EXPLAIN (ANALYZE, BUFFERS)
SELECT * FROM orders WHERE tenant_id=$1 AND user_id=$2 ORDER BY created_at DESC LIMIT 20;
6) When not to index
- Columns with very low cardinality (e.g., boolean flags) unless combined with others.
- Small tables (seq scan wins).
- Columns that change constantly (high write/update cost).
- “Just in case” indexes—check usage stats first, then delete if unused.
7) Maintenance & safety
- Keep stats fresh: Postgres autovacuum/autoanalyze; MySQL ANALYZE TABLE.
- Build indexes online where possible (
CONCURRENTLY,ONLINE/ALGORITHM=INPLACE). - Replace safely: create new index, switch queries, then drop the old (also concurrently).
- Watch for bloat after big deletes; plan REINDEX in off‑peak windows.
- Monitor: cache hit ratio, index/seq scan ratio, slow query logs.
Pitfalls & fast fixes
| Pitfall | Why it hurts | Fix |
|---|---|---|
| Wrong column order in composite | Planner can’t use leftmost rule | Put equality & most selective first |
| Functions on columns in WHERE | Plain index is ignored | Use expression index and match predicate |
| Leading wildcard (%term) | B‑tree can’t help | Use trigram/full‑text or search service |
| Sorting different from index | Extra sort step | Align ORDER BY with index order (ASC/DESC) |
| Too many similar indexes | Slower writes, more disk | Consolidate into a single composite/covering |
| Stale stats | Bad plans | Run analyze; tune autovacuum thresholds |
Quick checklist
- [ ] Index your WHERE + JOIN + ORDER BY (in that priority).

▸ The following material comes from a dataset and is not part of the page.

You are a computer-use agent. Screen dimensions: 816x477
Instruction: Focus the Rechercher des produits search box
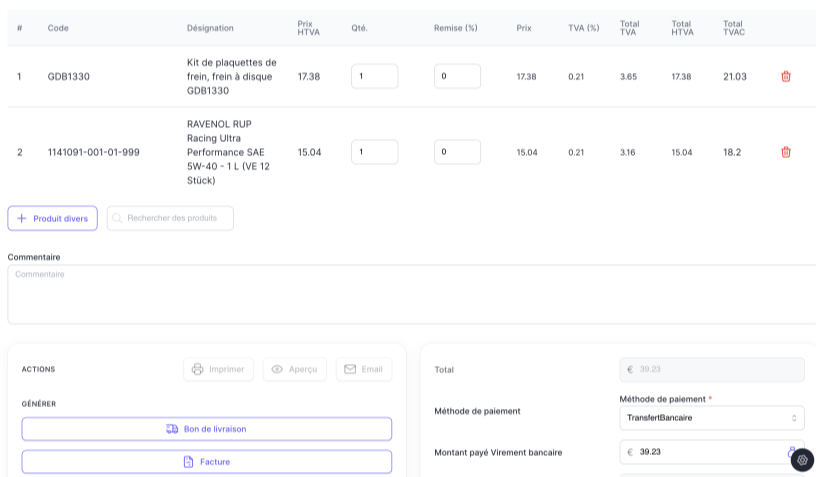pyautogui.click(x=171, y=218)
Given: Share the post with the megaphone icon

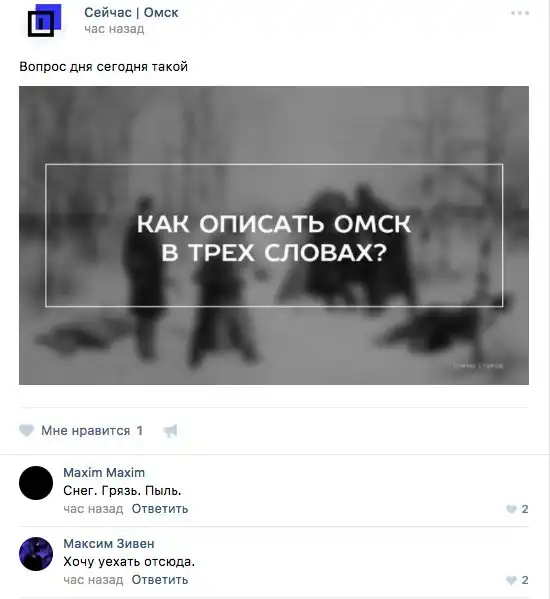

- [ ] Design composite indexes with correct left‑prefix.
- [ ] Use covering to skip table reads for hot paths.
- [ ] Add partial/expression indexes for targeted speedups.
- [ ] Verify with
EXPLAIN (ANALYZE)and monitor real usage. - [ ] Periodically prune unused/overlapping indexes.
One‑minute adoption plan
- List your top 5 slow queries from logs.
- For each, sketch the index that matches its filters + order.
- Create online; compare before/after with
EXPLAIN (ANALYZE). - Consolidate overlapping indexes; drop unused ones.
- Add a CI guard that runs
EXPLAINon changed queries (or uses a plan linter).